TAREA A:
Según el texto sobre Zagajewski, ¿por qué es tan difícil que un poeta sea sencillo y profundo a la vez?
TAREA B:
Reproduce el fragmento del texto sobre Zagajewski que empieza en las palabras "Un hombre, ya" y termina después de "curas de sueño.".
━━━━━ TEXTO DE LECTURA
Un hombre, ya mayor, internado en un hospital, mantiene breves conversaciones con una enfermera mientras contempla la transparencia del antibiótico que entra, gota a gota, en su cuerpo, como el agua del manantial, sin prisa por llegar a ninguna parte. Mirando por la ventana, observa cómo despuntan las hojas nuevas de un viejo fresno. Como el árbol que, pese a la edad, celebra el aire de la primavera que se acerca, el enfermo imagina que no está en un hospital sino en un paseo, frente a una playa, en un lugar de vacaciones donde le sirven zumos de fruta, le dan masajes cardíacos y le permiten largas curas de sueño. 
El enfermo es Adam Zagajewski, aunque la enfermera le llama señor Zajewski. Es un poeta sencillo y profundo a la vez. Dos cualidades muy difíciles de trenzar, ya que, con frecuencia, la sencillez se convierte en simplicidad, mientras que la profundidad tiende a caer en la abstracción. Adam Zagajewski sabe idear puntos de fuga, pequeñas anécdotas explicadas al oído de los lectores, de los que arranca, a la vez, una honda mirada sobre el oficio de vivir. Dominado por los agradables pensamientos primaverales, el enfermo oye, de lejos, el rugido de la masa de un estadio de fútbol. Juegan los rojos contra los azules. Mientras los bárbaros cánticos y los insultos se imponen en el estadio, el enfermo descansa en la tranquilidad y el silencio de la clínica, aferrado a la luz primaveral. Aliviado por la lejanía del estadio, el poeta concluye: “No tomo parte en esta batalla”. De su mano, en estos días de tanta ira (¡la rabia de la política, infatigable!), lo digo yo también: no nos arrastrarán al griterío salvaje, no, esta vez no. Es vomitivo. Ya basta.
━━━━━━━━━━
━━━━━ DATOS MOSTRADOS
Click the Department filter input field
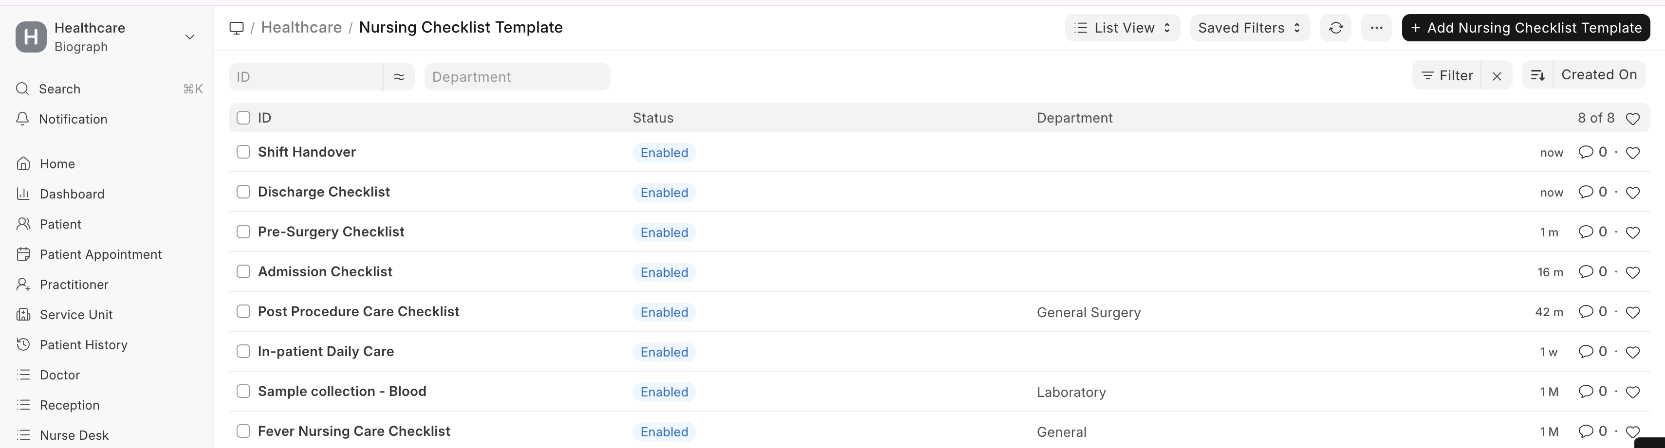This screenshot has height=448, width=1665. click(x=516, y=77)
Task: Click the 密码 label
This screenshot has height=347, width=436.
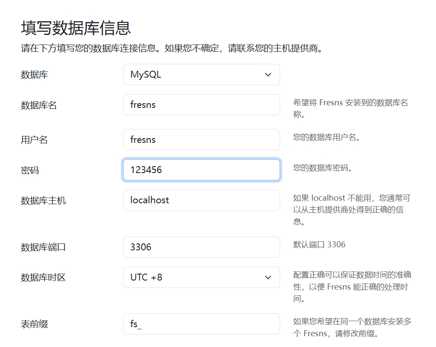Action: point(30,170)
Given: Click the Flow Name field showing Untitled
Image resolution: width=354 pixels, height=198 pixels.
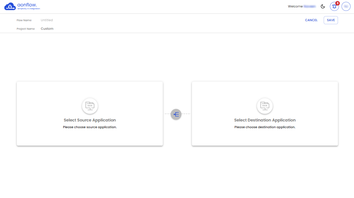Looking at the screenshot, I should tap(47, 20).
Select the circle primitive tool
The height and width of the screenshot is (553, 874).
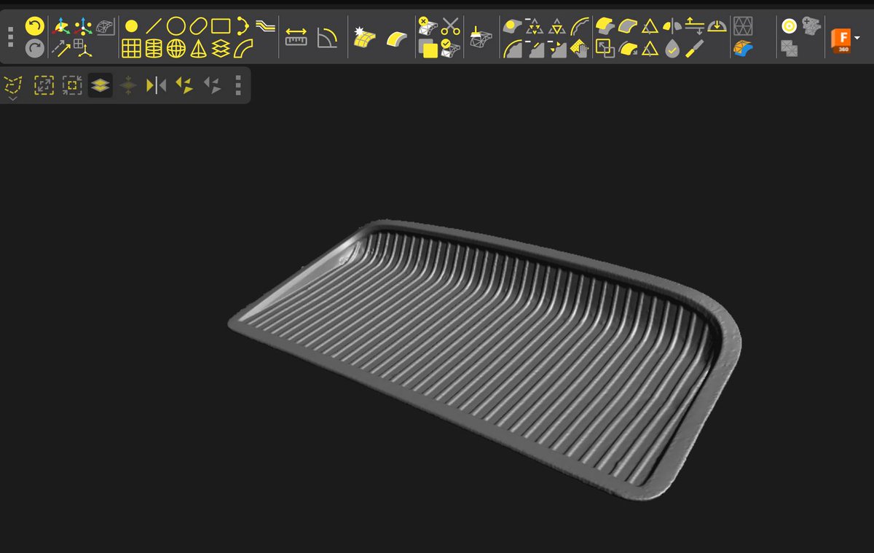pyautogui.click(x=177, y=28)
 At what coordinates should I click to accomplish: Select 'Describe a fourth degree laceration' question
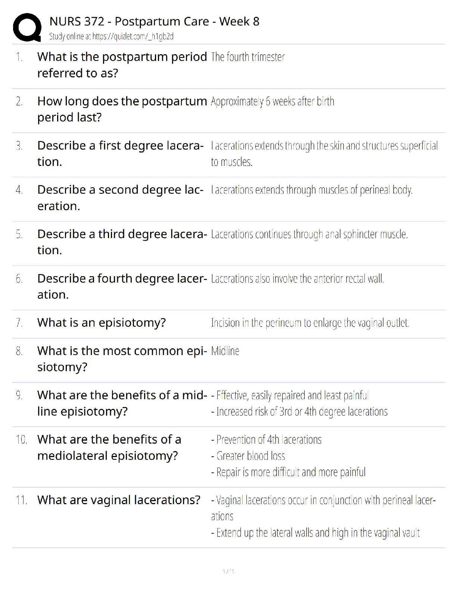(x=122, y=286)
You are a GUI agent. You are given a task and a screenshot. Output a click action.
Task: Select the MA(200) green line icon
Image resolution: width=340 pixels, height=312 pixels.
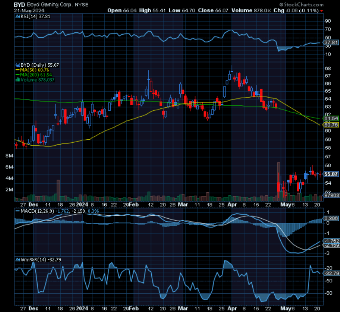point(17,75)
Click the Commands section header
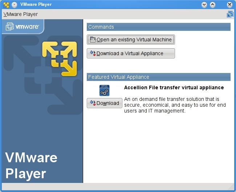236x192 pixels. point(158,27)
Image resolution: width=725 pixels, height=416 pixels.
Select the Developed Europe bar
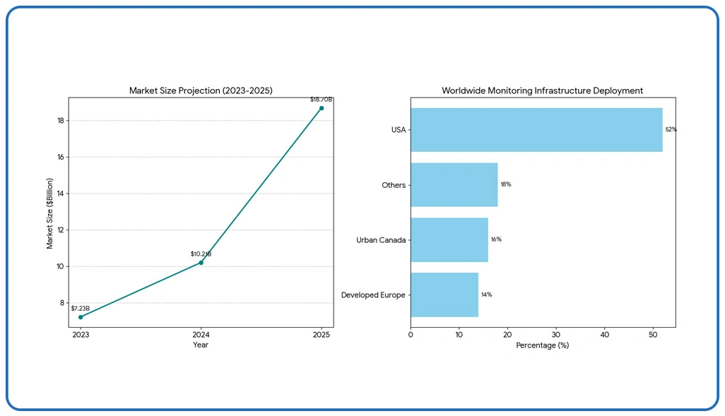[x=444, y=295]
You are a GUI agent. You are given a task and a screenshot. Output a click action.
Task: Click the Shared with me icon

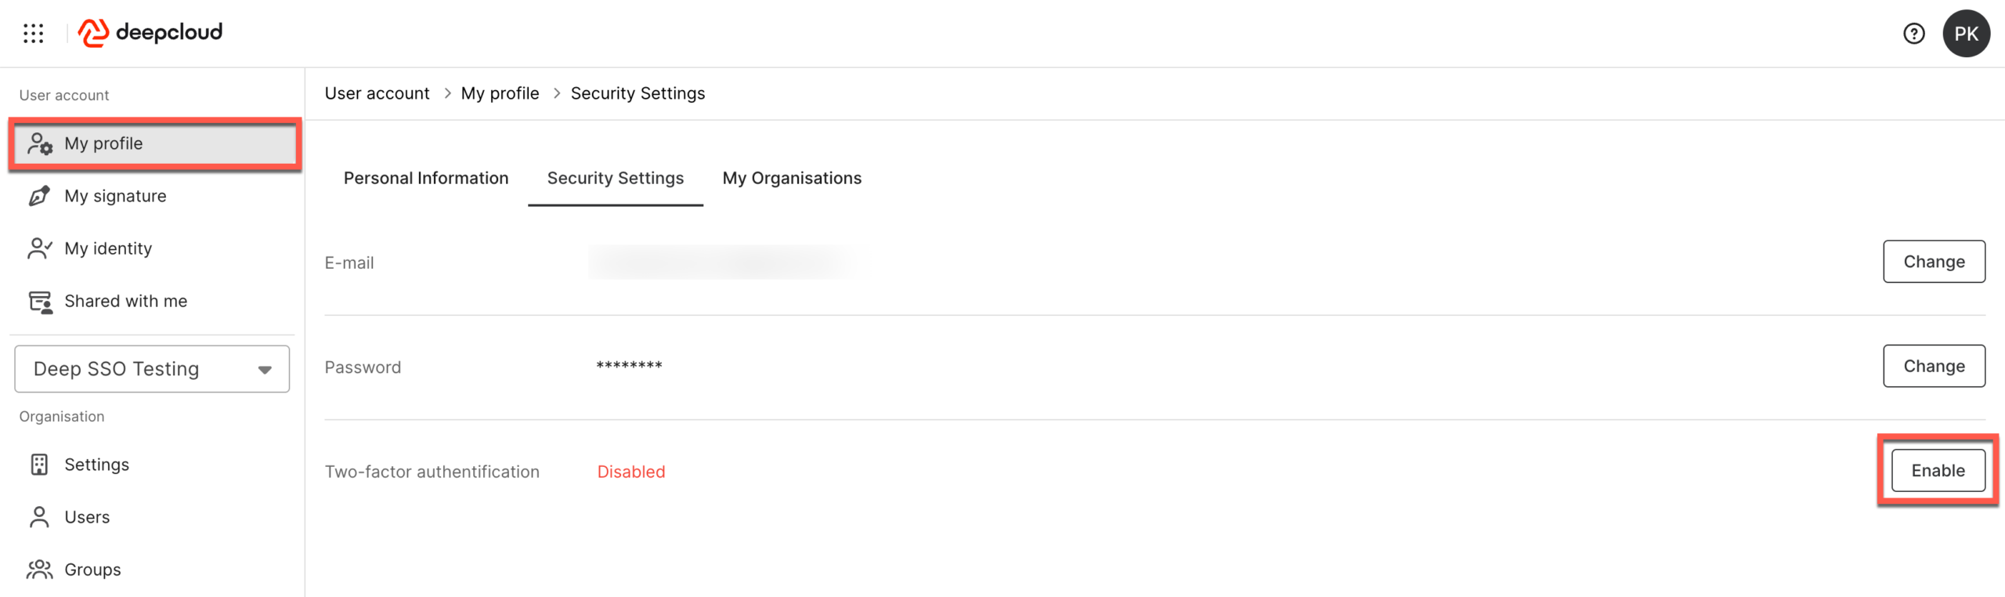point(40,302)
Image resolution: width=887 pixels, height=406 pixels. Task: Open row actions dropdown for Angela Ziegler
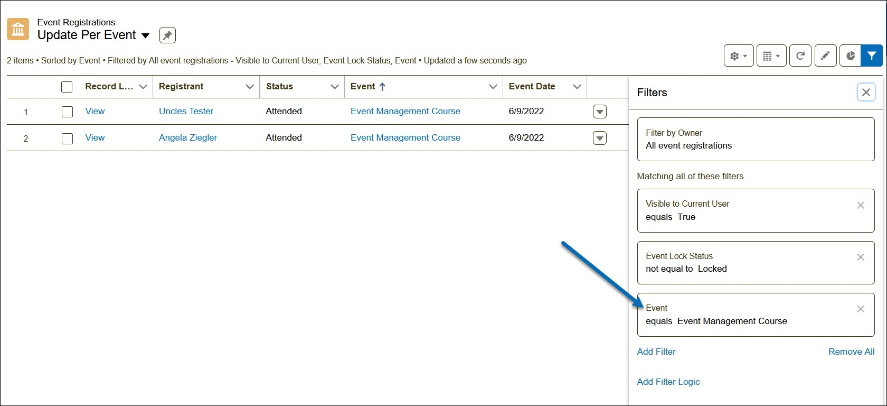(x=599, y=139)
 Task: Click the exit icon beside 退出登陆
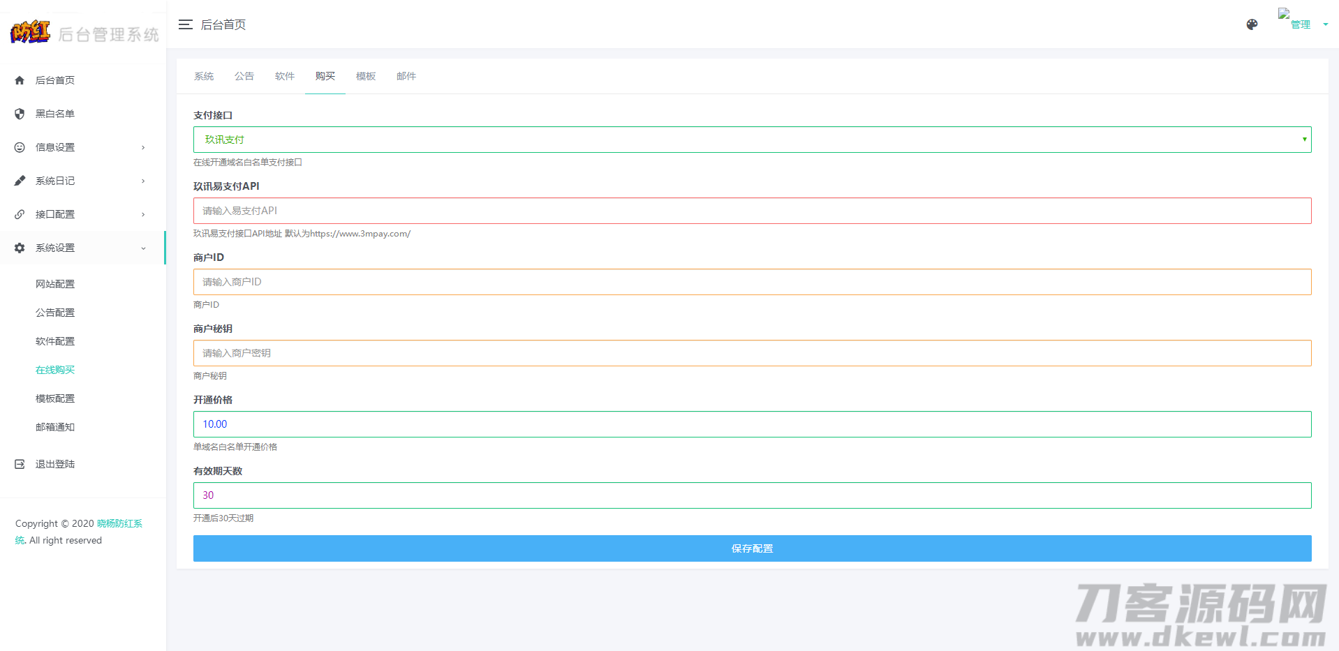coord(20,464)
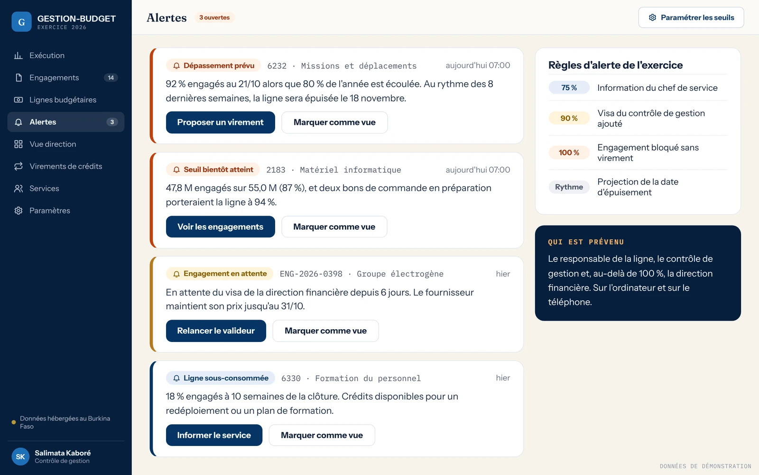Click the Virements de crédits arrows icon
This screenshot has height=475, width=759.
(19, 166)
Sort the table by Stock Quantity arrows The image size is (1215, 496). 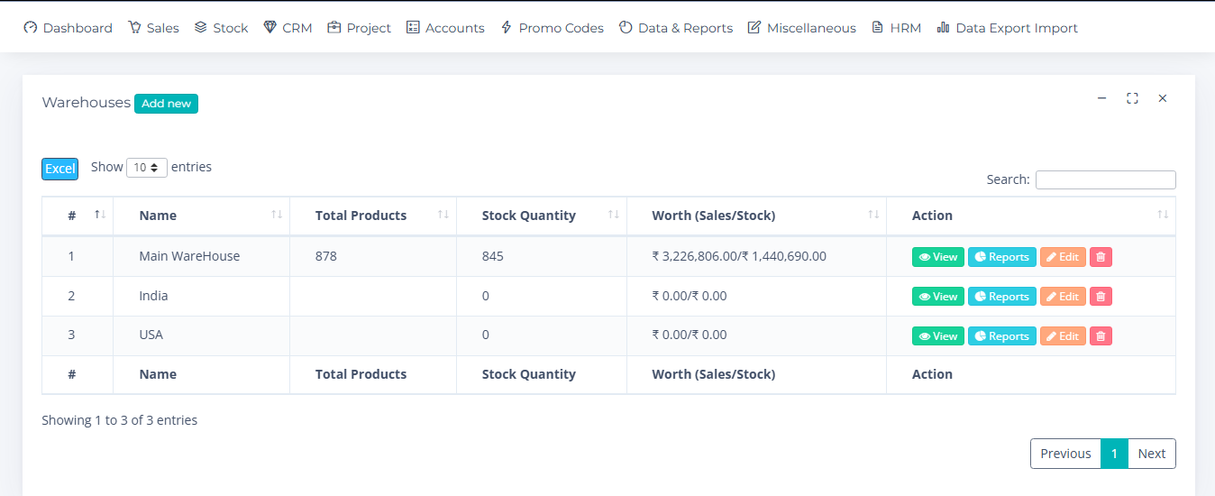[x=614, y=215]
━━━━━━━━━━
RESPUESTA A:
Porque, con frecuencia, la sencillez se convierte en simplicidad, mientras que la profundidad tiende a caer en la abstracción.

RESPUESTA B:
Un hombre, ya mayor, internado en un hospital, mantiene breves conversaciones con una enfermera mientras contempla la transparencia del antibiótico que entra, gota a gota, en su cuerpo, como el agua del manantial, sin prisa por llegar a ninguna parte. Mirando por la ventana, observa cómo despuntan las hojas nuevas de un viejo fresno. Como el árbol que, pese a la edad, celebra el aire de la primavera que se acerca, el enfermo imagina que no está en un hospital sino en un paseo, frente a una playa, en un lugar de vacaciones donde le sirven zumos de fruta, le dan masajes cardíacos y le permiten largas curas de sueño.